This second post in my series about MR’s ongoing struggle with big data is focused on our stubborn resistance to the analytic techniques that are an essential part of the big data paradigm. It’s hard to talk about those analytic challenges without referring to Chris Anderson’s 2008 Wired editorial, “The end of theory: The data deluge makes the scientific method obsolete.”

Faced with massive data, this approach to science — hypothesize, model, test — is becoming obsolete. . . Petabytes allow us to say: ‘Correlation is enough.’ We can stop looking for models. We can analyze the data without hypotheses about what it might show. We can throw the numbers into the biggest computing clusters the world has ever seen and let statistical algorithms find patterns where science cannot.

This is a pretty good statement of the data science perspective and its faith in machine learning--the use of algorithms capable of finding patterns in data unguided by a set of analytic assumptions about the relationship among data items. To paraphrase Vasant Dhar, we are used to asking the question, “Do these data fit this model?” The data scientist asks the question, “What model fits these data?”

The research design and analytic approaches that are at the core of what we do developed at a time when data were scarce and expensive, when the analytic tools at our disposal were weak and under powered. The combination of big data and rapidly expanding computing technology has changed that calculus.

So have the goals of MR. More than ever our clients look to us to predict consumer behavior, something we have often struggled with.  Gartner Predict We need better models. The promise of data science is precisely that: more data and better tools leads to better models.

All of this is anathema to many of us in the social sciences. But there also is a longstanding argument within the statistical profession about the value of algorithmic analysis methods. For example, in 2001 the distinguished statistician Leo Breiman described two cultures within the statistical profession.

One assumes that the data are generated by a given stochastic data model. The other uses algorithmic models and treats the data mechanism as unknown.  . .If our goal as a field is to use data to solve problems, then we need to move away from exclusive dependence on data models and adopt a more diverse set of tools.

One can find similar arguments from statisticians going back to the 1960s.

There are dangers, of course, and arguments about correlation versus causality and endogeneity need to be taken seriously. (Check out Tyler Vigen’s spurious correlation website for some entertaining examples.) But any serious data scientist will be quick to note that doing this kind of analysis requires more than good math skills, massive computing power, and a library of machine learning algorithms.
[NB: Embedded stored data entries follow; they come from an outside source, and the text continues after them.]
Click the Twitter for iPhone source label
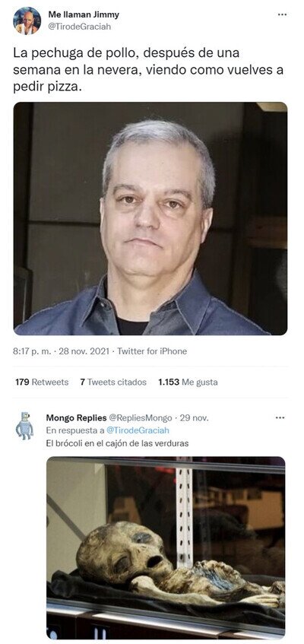This screenshot has width=304, height=644. (152, 351)
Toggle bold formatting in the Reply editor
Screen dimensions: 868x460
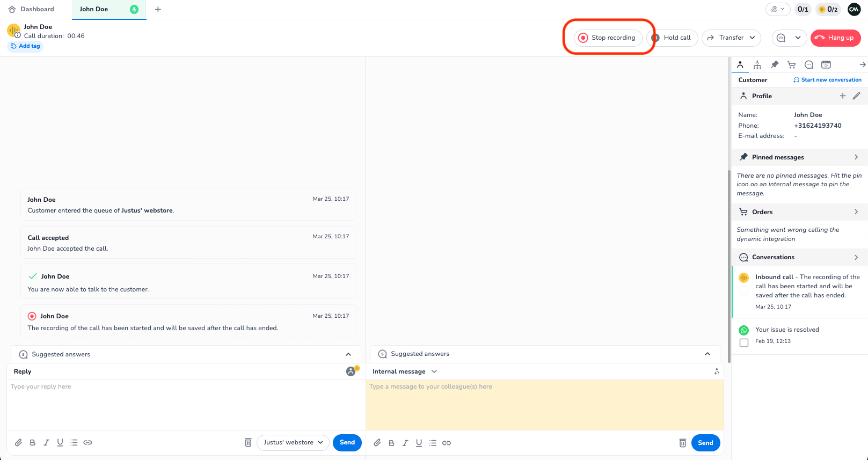(32, 443)
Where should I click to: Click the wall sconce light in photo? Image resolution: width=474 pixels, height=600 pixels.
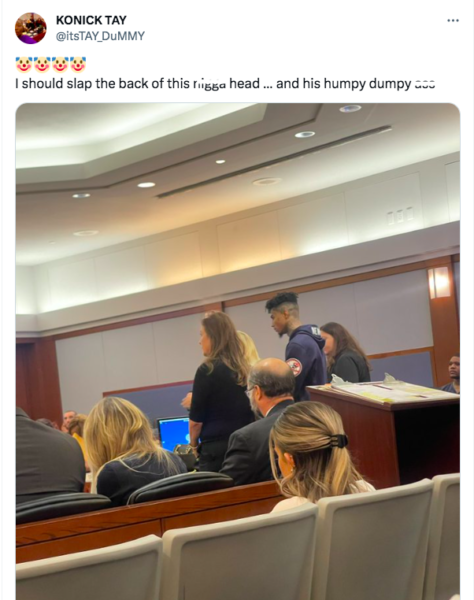(x=439, y=282)
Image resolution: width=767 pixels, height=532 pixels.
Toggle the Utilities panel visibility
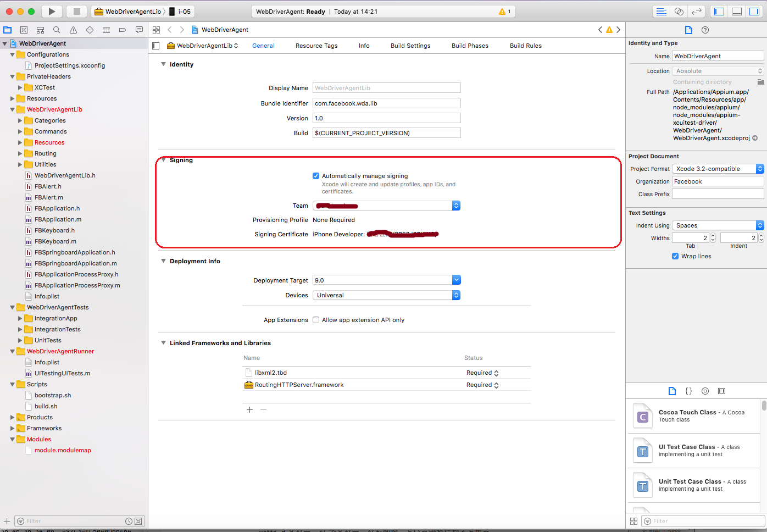754,11
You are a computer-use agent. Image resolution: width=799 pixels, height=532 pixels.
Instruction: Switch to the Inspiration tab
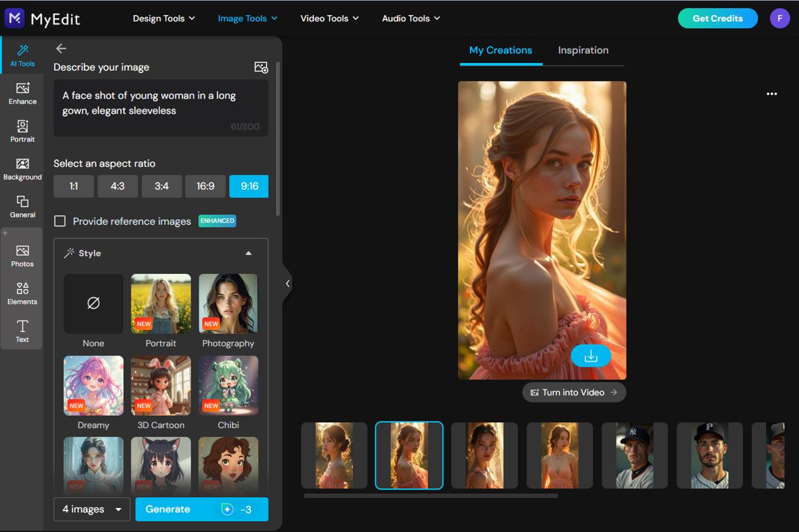coord(582,50)
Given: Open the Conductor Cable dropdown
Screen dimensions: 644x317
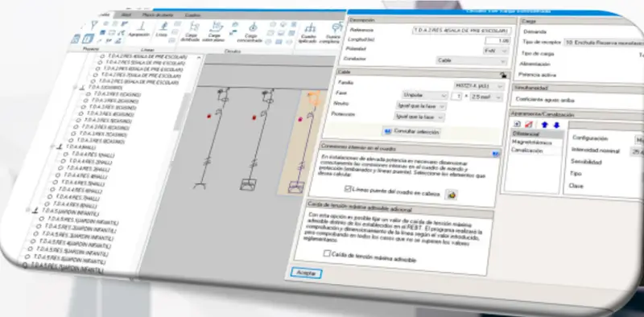Looking at the screenshot, I should (x=472, y=61).
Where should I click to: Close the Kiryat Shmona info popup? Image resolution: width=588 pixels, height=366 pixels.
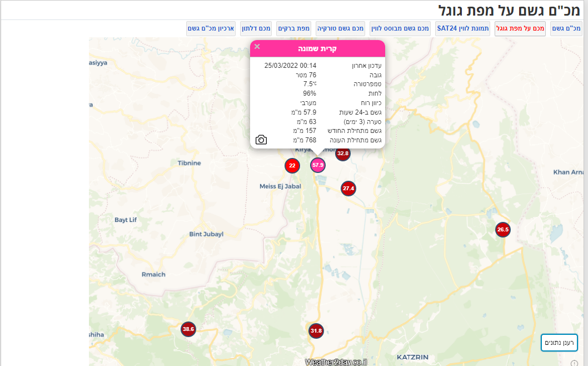[x=257, y=47]
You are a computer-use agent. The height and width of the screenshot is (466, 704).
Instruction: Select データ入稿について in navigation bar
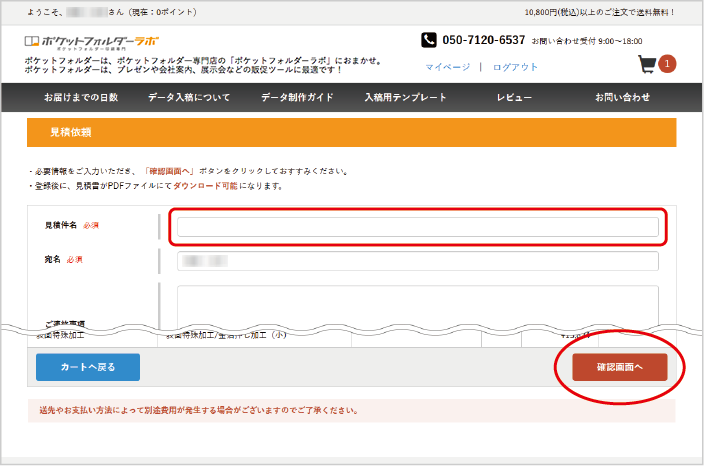tap(189, 97)
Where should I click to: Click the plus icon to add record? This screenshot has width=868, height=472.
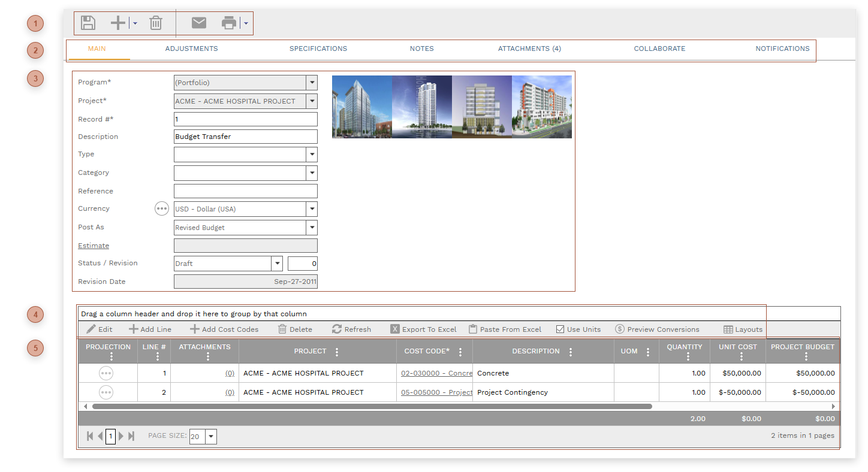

Domain knowledge and critical judgment are essential. Or, as Nate Silver reminds us, “Data-driven predictions can succeed—and they can fail. It is when we deny our role in the process that the odds of failure rise”

Big Data: Part 1

I have seen more than my share of MR conference presentations on big data over the last three or four years and it’s hard not to conclude that we still don’t have a clue. Sure, there have been some really good presentations on the use of non-survey data—what we might call “other data”—but most of it falls well short of both the reality and the promise of big data.

This is the first of three planned posts on big data and it asks the simple question: what is big data? The most often heard definition is the 3Vs (now morphed to 7 at last count). But while a neat summary of the challenges posed by big data, that’s hardly a definition. Some folks in the Berkeley School of Information asked 40 different thought leaders for their definitions and got 40 different responses. But they did produce this cool word cloud.


In the same vein, two British academics reviewed the definitions of big data most often used by various players in the big data ecosystem of IT consultants, hardware manufacturers, software developers, and service providers. They noted that most definitions touch on three primary attributes: size, complexity, and tools. They also suggest a definition that, while not especially elegant, seems to hit the key points:

Big data is a term describing the storage and analysis of large and or complex data sets using a series of techniques including, but not limited to: NoSQL, MapReduce, and machine learning.

Put another way, we might simply say that:

 Big data is a term that describes datasets so large and complex that they cannot be processed or analyzed with conventional software systems.

We might further elaborate on that by noting three principal sources:

  1. Transaction data
  2. Social media data
  3. Data from the Internet of Things

This is the world of terabytes, petabytes, exabytes, and zettabytes. MR is still very much stuck in a world of gigabytes. As I write this I am surrounded by 5.5TB of storage with another TB in the cloud, but I don’t confuse any of this with big data. I have been known to fill the 64GB SD card in my Nikon over the course of a two-week vacation, but that’s not big data either.  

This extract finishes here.